Pepohonan tinggi dengan ranting-ranting menjuntai seakan menghalangi cahaya matahari untuk menembus masuk, menciptakan bayang-bayang yang bergerak seiring hembusan angin. Kabut tipis melayang di antara dedaunan, menambah suasana suram.

Dengan hati-hati, aku melangkah maju, memasuki area hutan. Jalan setapak kecil itu tertutup rapat oleh lumut yang lembut dan semak-semak liar yang merambat, menciptakan koridor alami.

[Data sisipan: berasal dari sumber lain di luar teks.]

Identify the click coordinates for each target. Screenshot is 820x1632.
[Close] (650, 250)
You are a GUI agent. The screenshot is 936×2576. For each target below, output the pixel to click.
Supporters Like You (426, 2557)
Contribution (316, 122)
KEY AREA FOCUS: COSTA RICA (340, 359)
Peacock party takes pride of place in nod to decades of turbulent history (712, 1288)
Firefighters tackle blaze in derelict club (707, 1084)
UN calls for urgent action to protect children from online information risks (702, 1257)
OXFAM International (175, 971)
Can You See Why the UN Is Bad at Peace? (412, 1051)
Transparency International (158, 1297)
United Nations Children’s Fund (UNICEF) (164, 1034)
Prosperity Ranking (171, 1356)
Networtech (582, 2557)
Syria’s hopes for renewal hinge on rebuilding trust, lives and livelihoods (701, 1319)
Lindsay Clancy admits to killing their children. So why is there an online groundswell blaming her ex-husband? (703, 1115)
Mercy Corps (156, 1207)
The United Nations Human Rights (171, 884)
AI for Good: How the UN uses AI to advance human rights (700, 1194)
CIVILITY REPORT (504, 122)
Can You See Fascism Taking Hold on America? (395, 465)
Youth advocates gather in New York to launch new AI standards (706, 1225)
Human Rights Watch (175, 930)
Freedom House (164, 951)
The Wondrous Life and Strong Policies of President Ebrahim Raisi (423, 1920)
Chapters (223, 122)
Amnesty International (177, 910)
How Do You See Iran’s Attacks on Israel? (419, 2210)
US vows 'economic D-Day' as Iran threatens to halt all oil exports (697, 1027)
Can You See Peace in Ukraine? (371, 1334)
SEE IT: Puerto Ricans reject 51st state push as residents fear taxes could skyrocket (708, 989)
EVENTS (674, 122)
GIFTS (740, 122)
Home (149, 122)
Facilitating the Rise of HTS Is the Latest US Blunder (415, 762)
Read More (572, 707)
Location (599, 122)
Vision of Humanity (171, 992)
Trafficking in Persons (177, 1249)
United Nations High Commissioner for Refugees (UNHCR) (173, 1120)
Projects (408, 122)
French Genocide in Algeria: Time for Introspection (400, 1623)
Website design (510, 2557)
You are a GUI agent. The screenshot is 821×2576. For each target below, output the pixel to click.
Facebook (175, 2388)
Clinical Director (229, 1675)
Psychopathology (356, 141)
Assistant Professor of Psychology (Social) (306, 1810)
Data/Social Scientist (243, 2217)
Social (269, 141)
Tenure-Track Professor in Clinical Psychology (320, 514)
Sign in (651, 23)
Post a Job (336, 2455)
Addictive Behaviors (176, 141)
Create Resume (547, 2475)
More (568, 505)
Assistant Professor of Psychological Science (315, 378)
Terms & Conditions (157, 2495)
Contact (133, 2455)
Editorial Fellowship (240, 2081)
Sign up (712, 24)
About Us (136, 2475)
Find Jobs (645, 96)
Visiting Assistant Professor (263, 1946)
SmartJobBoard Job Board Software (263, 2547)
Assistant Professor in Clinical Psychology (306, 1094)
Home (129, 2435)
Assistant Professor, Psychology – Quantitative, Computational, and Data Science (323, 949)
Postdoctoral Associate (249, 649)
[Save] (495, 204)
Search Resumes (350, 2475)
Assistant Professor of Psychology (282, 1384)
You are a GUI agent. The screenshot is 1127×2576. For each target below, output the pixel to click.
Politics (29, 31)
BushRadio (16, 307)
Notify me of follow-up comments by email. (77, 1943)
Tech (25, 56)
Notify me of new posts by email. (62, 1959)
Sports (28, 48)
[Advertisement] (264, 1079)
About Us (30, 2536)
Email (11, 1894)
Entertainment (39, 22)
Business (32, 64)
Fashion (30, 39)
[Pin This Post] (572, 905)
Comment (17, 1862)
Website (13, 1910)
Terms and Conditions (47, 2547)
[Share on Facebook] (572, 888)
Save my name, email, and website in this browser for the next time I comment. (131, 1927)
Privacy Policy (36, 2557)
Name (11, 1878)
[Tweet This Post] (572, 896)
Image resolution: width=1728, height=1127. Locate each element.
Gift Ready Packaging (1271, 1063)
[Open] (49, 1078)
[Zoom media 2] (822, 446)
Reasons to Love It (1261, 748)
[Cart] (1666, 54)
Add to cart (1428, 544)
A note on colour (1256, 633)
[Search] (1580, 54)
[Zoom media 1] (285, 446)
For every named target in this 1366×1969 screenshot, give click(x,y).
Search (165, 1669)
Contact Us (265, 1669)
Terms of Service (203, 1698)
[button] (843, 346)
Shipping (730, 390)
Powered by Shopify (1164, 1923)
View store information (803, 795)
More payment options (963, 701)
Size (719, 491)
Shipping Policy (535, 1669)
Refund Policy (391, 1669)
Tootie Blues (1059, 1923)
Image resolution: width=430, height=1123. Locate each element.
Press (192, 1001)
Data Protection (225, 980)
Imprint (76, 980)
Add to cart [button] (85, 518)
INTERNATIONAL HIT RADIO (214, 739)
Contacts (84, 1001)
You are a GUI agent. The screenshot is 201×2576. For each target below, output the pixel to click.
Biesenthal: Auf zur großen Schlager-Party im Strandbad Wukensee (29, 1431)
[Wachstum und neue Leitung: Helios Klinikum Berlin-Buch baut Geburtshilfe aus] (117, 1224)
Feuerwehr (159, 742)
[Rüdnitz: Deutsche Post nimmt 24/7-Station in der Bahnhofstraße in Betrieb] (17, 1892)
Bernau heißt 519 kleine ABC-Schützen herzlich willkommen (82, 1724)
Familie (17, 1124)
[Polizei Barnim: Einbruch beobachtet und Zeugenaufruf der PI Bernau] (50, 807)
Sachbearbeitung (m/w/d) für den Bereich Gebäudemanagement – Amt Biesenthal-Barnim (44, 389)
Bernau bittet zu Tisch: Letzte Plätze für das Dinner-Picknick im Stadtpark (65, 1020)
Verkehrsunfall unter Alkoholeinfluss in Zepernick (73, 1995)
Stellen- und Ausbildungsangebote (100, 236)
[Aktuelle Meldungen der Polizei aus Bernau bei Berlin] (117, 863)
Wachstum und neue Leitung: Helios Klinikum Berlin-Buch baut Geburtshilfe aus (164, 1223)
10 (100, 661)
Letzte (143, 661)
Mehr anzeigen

Langkahku terdengar gemerisik ringan di atas tanah yang tertutup dedaunan kering, sementara sinar matahari berusaha menembus celah-celah pepohonan untuk menyoroti jalur yang aku tempuh. Suara riuh rendah angin dan gemericik air dari sungai kecil di kejauhan mengiringi langkahku.

Semakin lama, hutan yang kulari semakin gelap. Karena aku berjalan tanpa arah yang pasti, aku merasa tersesat di tengah rimbunnya pepohonan yang menyelimuti jalur setapak itu.

Siluet manusia berpakaian serba hitam terbang di depanku, tapi sesuatu terasa tidak benar. Aku ragu apakah makhluk itu benar-benar manusia.

Namun, tiba-tiba mereka sudah berdiri di depanku. Tidak hanya satu, tapi hampir puluhan makhluk berbentuk manusia dengan baju serba hitam dan bernetra hijau.

"Untuk apa manusia sepertimu menginjak hutan ini?" tanya salah satu dari mereka.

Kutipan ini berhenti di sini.